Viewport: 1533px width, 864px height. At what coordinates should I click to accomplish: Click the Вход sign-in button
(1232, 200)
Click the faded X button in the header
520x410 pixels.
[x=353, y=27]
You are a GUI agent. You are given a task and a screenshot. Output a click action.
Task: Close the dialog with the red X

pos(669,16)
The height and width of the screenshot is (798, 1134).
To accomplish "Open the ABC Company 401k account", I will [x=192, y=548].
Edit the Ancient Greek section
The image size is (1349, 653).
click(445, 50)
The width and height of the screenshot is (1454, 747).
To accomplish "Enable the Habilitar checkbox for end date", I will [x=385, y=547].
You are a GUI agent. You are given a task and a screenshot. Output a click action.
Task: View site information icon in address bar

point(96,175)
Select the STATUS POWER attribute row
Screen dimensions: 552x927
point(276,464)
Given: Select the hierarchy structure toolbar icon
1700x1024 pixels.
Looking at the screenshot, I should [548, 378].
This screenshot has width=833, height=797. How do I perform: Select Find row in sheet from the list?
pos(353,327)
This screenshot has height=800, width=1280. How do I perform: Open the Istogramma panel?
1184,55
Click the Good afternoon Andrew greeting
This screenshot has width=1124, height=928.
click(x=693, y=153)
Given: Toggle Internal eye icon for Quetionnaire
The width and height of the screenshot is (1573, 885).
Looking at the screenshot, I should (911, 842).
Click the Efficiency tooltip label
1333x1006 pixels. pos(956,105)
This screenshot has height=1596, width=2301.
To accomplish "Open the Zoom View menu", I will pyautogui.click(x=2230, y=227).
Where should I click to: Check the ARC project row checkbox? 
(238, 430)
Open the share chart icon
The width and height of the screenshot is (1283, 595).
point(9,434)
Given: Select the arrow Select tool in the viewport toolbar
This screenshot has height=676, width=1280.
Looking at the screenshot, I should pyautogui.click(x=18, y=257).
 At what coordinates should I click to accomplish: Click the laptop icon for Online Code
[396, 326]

****************************************

WHAT NEEDS TO BE DONE: Each line of the data is to be written out again exactly.

TASK RESULT:
Viewport: 1533px width, 864px height. At what coordinates should I click to accomplish: Click the Вход sign-in button
(1232, 200)
Click the faded X button in the header
520x410 pixels.
[x=353, y=27]
You are a GUI agent. You are given a task and a screenshot. Output a click action.
Task: Close the dialog with the red X

pos(669,16)
The height and width of the screenshot is (798, 1134).
To accomplish "Open the ABC Company 401k account", I will [x=192, y=548].
Edit the Ancient Greek section
The image size is (1349, 653).
click(445, 50)
The width and height of the screenshot is (1454, 747).
To accomplish "Enable the Habilitar checkbox for end date", I will [x=385, y=547].
You are a GUI agent. You are given a task and a screenshot. Output a click action.
Task: View site information icon in address bar

point(96,175)
Select the STATUS POWER attribute row
Screen dimensions: 552x927
point(276,464)
Given: Select the hierarchy structure toolbar icon
1700x1024 pixels.
Looking at the screenshot, I should [548, 378].
This screenshot has width=833, height=797. How do I perform: Select Find row in sheet from the list?
pos(353,327)
This screenshot has height=800, width=1280. How do I perform: Open the Istogramma panel?
1184,55
Click the Good afternoon Andrew greeting
This screenshot has width=1124, height=928.
click(x=693, y=153)
Given: Toggle Internal eye icon for Quetionnaire
The width and height of the screenshot is (1573, 885).
Looking at the screenshot, I should (911, 842).
Click the Efficiency tooltip label
1333x1006 pixels. pos(956,105)
This screenshot has height=1596, width=2301.
To accomplish "Open the Zoom View menu", I will pyautogui.click(x=2230, y=227).
Where should I click to: Check the ARC project row checkbox? 
(238, 430)
Open the share chart icon
The width and height of the screenshot is (1283, 595).
point(9,434)
Given: Select the arrow Select tool in the viewport toolbar
This screenshot has height=676, width=1280.
Looking at the screenshot, I should pyautogui.click(x=18, y=257).
 At what coordinates should I click to accomplish: Click the laptop icon for Online Code
[396, 326]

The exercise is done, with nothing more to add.